Bien gente ocupo de su ayuda, esta idea me surgio de cierto post que vi por ahi

El circuito que ven abajo pertenece a un temporizador de horas llega hasta las 88 horas y se setea a 0 denuevo

Pues bien lo quiero con cierto funcionamiento, que mediante un solo switch yo active algo y que el temporizador al llegar a cierta hora desconecte la alimentacion que lo hace funcionar por lo tanto tambien apaga otra cosa.

Requisitos

*Solo debe haber un switch, por eso he puesto un relay que corta la tension del temporizador.

El switch debe actuar con el relay. (ese es el circuito que necesito. Por lo que acudo a ustedes para que soluciones se le puede dar. 
Como pueden ver el circuito no esta totalmente terminado y es solo una simulacion, cuando pase a la practica  posiblemente me encuentre ciertas dificultades.

Les explico un poco, de primero a mano izquierda tenemos un Temp Astable que me cuenta por horas, la segunda fase es un contador decimal conectado a un display #1 para ver su funcionamiento, debajo de el hay otra fase compuesta por varias compuertas And y Not que lo que me hcaen es detectar el 0 para accionarme el segundo temporizador, esto sera hasta que hayan pasado 8 horas (se ve 9 en el display) y empiece ya con la #10 asi el display #2 nos muestra el conteo, debajo de el vemos un segundo temporizador, este es del tipo monoestable, este junto con el juego de compuertas de abajo me activan el segundo contador. Como? 

Si nos ponemos a ver el detector de 0 si lo colocamos directamente al segundo contador este lo pondria a funcionar inmediatamente por lo que si el segundo contador se activa veriamos 11 horas en lugar de 01 horas. (los display solo los puse para comprobar que la simulacion de los contadores estuviese bien). Por lo tanto las compuertas debajo del segundo temporizador lo que hacen es reconocer el 1 y el 0, asi de esta manera mediante la activacion del monoastable impiden que durante estos numeros se corte la tension del segundo contador.

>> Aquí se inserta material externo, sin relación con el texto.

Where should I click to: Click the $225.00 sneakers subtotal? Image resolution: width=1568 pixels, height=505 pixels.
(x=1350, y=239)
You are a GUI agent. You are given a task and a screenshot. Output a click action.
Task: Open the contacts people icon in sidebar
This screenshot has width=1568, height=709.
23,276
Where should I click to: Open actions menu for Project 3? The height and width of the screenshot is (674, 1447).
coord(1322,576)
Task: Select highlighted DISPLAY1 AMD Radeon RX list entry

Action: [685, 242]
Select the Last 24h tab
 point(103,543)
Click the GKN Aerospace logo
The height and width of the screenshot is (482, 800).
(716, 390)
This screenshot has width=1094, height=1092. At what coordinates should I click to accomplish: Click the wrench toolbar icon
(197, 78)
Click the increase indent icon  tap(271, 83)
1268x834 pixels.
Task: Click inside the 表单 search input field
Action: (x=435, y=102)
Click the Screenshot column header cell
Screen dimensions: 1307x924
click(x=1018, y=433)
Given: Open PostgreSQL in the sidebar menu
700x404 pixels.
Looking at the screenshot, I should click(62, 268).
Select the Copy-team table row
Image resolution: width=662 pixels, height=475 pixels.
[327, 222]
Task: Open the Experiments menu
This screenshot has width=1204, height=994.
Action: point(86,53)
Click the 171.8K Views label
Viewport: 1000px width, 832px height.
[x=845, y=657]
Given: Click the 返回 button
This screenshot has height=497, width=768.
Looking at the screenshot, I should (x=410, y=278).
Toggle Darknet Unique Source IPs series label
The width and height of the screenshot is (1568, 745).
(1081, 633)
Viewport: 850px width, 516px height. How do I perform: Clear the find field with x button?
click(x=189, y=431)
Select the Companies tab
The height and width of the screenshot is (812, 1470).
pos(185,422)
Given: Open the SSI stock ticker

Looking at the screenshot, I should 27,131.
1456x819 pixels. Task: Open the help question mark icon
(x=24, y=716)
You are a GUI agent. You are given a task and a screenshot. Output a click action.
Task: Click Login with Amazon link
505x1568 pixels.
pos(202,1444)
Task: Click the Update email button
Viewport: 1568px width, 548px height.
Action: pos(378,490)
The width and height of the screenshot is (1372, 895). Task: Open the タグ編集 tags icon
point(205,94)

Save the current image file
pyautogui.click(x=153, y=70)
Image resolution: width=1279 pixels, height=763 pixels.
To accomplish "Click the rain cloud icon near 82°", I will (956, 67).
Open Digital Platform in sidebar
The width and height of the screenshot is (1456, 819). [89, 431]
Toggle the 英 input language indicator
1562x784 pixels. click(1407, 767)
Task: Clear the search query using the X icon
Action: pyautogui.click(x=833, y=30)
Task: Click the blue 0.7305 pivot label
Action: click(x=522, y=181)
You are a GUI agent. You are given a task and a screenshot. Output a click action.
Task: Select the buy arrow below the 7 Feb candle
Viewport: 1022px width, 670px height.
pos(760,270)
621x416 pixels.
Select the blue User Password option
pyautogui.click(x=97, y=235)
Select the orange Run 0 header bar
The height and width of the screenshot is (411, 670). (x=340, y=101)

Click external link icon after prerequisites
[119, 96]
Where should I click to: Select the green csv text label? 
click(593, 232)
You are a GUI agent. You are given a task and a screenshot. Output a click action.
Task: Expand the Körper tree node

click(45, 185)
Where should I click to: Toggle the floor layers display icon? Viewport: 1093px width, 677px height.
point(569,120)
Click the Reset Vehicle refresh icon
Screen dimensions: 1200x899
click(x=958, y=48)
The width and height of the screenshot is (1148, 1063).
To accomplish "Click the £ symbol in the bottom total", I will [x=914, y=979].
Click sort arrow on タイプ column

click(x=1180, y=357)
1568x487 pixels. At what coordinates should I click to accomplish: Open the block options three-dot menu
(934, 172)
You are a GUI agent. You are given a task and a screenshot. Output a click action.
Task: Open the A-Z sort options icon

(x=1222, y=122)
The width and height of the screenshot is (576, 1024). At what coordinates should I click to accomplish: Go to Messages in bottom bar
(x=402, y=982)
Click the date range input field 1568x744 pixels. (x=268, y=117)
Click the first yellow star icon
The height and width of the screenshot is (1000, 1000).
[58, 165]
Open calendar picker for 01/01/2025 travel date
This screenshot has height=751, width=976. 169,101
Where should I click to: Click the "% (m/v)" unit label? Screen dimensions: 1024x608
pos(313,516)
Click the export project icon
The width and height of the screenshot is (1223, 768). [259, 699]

si dejasemos los display notariamos que cuando ponga el numero 1 por ejemplo no siginificara que ya ha pasado 1 hora, no por el contrario significa que esta cumpliendo la primera hora. Se que hay ciertos errores que despues los corregire, de momento solo me interesa un circuito que me active el relay para apagarlo y encenderlo con 1 solo switch. Por ejemplo le hago un detector de 8 y que al cumplir ese numero me mande la señal de activacion.

No quiero usar timers ya hechos, quiero complicarme un rato la existencia con lo que he elaborado.

R1-R2= 103K C1= 420uF   C2= 10nF   T= 60min aprox

saludos

P.D: Si logramos hacerlo, lo montaria en PCB y tipo circuito de entrenamiento, cada patilla de las compuertas y los timers a un pin, asi la gente puede intercambiar componentes y para setear los numeros utilizar cables para puentear.


http://img167.imageshack.us/my.php?image=counterqf0.png


----------



## gorgojo (Jul 16, 2007)

mira aqui https://www.forosdeelectronica.com/about14734.html , deje un circuito que te puede servir


----------



## Carloszara (Ene 14, 2013)

Hola!
Soy nuevo tambien en el foro por tanto no se perticipar adecuadamente.
Me podrian ayudar, como retardar apagado con un 555. 
Tengo un sensor que al detectar quiero que la enie al temporizador y que despues de
ya no detectar movimiento me deje el relevador activado por lo menos dos minutos.

Gracias y Saludos a todos


----------



## Gudino Roberto duberlin (Ene 14, 2013)

Amigo, busca circuitos como: retardo a la desconexion.


----------



## digito (Ene 14, 2013)

Hola, se podria utilizar un PIC para una soluciòn mas sencilla en cuanto a numero de componentes,

Hasta siempre.


----------